── INPUT ──

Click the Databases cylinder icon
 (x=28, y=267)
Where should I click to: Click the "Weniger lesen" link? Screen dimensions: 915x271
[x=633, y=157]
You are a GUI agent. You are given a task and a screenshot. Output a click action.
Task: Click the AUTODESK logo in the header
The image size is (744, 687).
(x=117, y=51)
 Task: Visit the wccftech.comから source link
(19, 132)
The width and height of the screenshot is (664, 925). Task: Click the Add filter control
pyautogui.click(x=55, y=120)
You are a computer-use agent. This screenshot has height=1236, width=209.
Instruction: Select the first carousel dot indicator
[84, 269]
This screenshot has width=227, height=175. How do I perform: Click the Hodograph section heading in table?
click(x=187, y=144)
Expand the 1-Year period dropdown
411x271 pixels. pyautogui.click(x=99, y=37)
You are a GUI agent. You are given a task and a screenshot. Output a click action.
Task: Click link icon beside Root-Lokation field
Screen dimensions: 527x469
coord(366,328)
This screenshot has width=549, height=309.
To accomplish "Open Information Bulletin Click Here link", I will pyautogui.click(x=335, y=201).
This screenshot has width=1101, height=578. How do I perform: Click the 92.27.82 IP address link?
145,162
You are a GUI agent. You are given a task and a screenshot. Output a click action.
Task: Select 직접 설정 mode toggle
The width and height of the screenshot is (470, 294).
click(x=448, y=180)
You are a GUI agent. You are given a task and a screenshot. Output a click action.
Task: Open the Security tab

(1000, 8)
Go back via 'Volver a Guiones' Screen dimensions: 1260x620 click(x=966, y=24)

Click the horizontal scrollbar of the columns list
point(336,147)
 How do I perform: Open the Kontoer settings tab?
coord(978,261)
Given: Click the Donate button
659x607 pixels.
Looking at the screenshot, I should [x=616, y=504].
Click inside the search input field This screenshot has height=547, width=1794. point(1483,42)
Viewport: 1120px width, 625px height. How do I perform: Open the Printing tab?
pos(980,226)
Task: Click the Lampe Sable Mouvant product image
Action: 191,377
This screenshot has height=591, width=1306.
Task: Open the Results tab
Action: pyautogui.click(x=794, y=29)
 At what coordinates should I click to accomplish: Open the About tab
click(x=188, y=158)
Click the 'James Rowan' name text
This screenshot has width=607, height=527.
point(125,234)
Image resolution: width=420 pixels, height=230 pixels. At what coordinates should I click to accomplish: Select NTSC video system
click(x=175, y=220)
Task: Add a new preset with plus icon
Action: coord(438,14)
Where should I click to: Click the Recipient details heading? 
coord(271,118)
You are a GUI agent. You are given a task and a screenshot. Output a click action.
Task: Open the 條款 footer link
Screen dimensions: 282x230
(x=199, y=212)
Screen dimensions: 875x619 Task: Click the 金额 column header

───

Copy down the entries exactly, leaving out no line.

EXERCISE OUTPUT:
Click the Databases cylinder icon
 (x=28, y=267)
Where should I click to: Click the "Weniger lesen" link? Screen dimensions: 915x271
[x=633, y=157]
You are a GUI agent. You are given a task and a screenshot. Output a click action.
Task: Click the AUTODESK logo in the header
The image size is (744, 687).
(x=117, y=51)
 Task: Visit the wccftech.comから source link
(19, 132)
The width and height of the screenshot is (664, 925). Task: Click the Add filter control
pyautogui.click(x=55, y=120)
You are a computer-use agent. This screenshot has height=1236, width=209.
Instruction: Select the first carousel dot indicator
[84, 269]
This screenshot has width=227, height=175. How do I perform: Click the Hodograph section heading in table?
click(x=187, y=144)
Expand the 1-Year period dropdown
411x271 pixels. pyautogui.click(x=99, y=37)
You are a GUI agent. You are given a task and a screenshot. Output a click action.
Task: Click link icon beside Root-Lokation field
Screen dimensions: 527x469
coord(366,328)
This screenshot has width=549, height=309.
To accomplish "Open Information Bulletin Click Here link", I will pyautogui.click(x=335, y=201).
This screenshot has width=1101, height=578. How do I perform: Click the 92.27.82 IP address link?
145,162
You are a GUI agent. You are given a task and a screenshot. Output a click action.
Task: Select 직접 설정 mode toggle
The width and height of the screenshot is (470, 294).
click(x=448, y=180)
You are a GUI agent. You are given a task and a screenshot. Output a click action.
Task: Open the Security tab

(1000, 8)
Go back via 'Volver a Guiones' Screen dimensions: 1260x620 click(x=966, y=24)

Click the horizontal scrollbar of the columns list
point(336,147)
 How do I perform: Open the Kontoer settings tab?
coord(978,261)
Given: Click the Donate button
659x607 pixels.
Looking at the screenshot, I should [x=616, y=504].
Click inside the search input field This screenshot has height=547, width=1794. point(1483,42)
Viewport: 1120px width, 625px height. How do I perform: Open the Printing tab?
pos(980,226)
Task: Click the Lampe Sable Mouvant product image
Action: 191,377
This screenshot has height=591, width=1306.
Task: Open the Results tab
Action: pyautogui.click(x=794, y=29)
 At what coordinates should I click to accomplish: Open the About tab
click(x=188, y=158)
Click the 'James Rowan' name text
This screenshot has width=607, height=527.
point(125,234)
Image resolution: width=420 pixels, height=230 pixels. At what coordinates should I click to accomplish: Select NTSC video system
click(x=175, y=220)
Task: Add a new preset with plus icon
Action: coord(438,14)
Where should I click to: Click the Recipient details heading? 
coord(271,118)
You are a GUI agent. You are given a task and a screenshot. Output a click action.
Task: Open the 條款 footer link
Screen dimensions: 282x230
(x=199, y=212)
Screen dimensions: 875x619 Task: Click the 金额 column header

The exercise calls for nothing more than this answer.